Task description
When the line with "You are a computer-use agent. 1456x813" appears below, start repeating lines exactly, and keep going through the line with "Select the Type tool"; add nothing outside that span.

Provided material

═══

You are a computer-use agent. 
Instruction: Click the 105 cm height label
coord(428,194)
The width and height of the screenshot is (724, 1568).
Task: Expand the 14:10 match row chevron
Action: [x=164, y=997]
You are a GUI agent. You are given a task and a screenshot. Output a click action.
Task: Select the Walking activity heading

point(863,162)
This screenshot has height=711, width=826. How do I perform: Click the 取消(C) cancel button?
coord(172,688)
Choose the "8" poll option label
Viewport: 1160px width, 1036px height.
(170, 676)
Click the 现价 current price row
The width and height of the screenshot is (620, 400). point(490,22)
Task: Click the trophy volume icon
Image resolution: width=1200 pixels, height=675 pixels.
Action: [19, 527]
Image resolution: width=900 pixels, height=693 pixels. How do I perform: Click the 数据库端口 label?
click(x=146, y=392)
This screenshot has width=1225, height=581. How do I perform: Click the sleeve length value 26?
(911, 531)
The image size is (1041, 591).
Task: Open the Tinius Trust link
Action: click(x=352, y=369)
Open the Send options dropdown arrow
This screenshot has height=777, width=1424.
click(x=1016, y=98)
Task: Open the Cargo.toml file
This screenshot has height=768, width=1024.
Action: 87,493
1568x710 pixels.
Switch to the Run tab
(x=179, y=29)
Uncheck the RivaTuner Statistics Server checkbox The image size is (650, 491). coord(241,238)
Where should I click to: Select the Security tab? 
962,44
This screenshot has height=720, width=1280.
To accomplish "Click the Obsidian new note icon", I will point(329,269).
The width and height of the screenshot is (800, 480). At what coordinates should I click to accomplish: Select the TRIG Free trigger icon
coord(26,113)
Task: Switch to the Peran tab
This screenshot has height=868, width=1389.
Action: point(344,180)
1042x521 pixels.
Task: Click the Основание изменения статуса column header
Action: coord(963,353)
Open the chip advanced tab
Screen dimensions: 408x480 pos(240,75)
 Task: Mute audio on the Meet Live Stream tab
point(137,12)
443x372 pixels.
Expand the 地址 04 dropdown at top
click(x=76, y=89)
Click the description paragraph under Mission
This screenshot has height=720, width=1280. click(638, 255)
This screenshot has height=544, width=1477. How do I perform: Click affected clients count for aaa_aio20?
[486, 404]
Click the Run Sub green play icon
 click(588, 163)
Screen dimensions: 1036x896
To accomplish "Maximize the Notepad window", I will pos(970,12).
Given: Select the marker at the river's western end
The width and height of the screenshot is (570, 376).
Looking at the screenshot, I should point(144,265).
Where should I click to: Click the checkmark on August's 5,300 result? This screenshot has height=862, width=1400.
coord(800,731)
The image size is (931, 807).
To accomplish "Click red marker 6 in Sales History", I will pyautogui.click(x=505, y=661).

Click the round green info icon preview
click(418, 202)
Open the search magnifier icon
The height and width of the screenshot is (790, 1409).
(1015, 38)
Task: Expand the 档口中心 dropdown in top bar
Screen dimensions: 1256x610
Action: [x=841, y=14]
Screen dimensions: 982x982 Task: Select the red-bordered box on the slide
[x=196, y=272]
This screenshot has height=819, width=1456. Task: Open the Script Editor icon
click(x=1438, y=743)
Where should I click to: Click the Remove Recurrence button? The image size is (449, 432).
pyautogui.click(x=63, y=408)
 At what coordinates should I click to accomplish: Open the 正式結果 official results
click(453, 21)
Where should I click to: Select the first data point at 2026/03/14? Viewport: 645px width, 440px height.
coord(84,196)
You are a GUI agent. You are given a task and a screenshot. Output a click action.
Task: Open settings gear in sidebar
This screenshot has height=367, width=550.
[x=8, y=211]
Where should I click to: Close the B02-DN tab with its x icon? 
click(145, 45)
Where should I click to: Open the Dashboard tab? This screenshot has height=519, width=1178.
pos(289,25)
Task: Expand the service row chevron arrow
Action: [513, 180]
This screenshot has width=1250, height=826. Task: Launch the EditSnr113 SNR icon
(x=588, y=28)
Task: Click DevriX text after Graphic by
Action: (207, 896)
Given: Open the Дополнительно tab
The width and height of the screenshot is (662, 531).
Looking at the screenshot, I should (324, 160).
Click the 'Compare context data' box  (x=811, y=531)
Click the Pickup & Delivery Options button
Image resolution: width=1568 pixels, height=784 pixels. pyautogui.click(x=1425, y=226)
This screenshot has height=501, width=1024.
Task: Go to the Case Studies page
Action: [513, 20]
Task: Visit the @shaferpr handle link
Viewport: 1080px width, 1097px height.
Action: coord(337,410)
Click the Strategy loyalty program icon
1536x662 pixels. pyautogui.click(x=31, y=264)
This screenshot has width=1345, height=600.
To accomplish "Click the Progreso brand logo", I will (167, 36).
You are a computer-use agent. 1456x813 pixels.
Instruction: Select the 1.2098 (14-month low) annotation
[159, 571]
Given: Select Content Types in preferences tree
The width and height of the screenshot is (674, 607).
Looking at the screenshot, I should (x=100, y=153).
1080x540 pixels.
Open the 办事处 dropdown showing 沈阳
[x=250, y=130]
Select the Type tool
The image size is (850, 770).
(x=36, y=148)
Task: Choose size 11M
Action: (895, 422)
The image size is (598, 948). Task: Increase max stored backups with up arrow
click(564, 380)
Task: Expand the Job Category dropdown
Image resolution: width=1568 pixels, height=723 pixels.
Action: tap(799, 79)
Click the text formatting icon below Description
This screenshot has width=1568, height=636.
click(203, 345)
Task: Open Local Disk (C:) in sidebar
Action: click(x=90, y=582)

═══

Your solution
You are a computer-use agent. 1456x813 pixels.
Instruction: Select the 1.2098 (14-month low) annotation
[159, 571]
Given: Select Content Types in preferences tree
The width and height of the screenshot is (674, 607).
Looking at the screenshot, I should (x=100, y=153).
1080x540 pixels.
Open the 办事处 dropdown showing 沈阳
[x=250, y=130]
Select the Type tool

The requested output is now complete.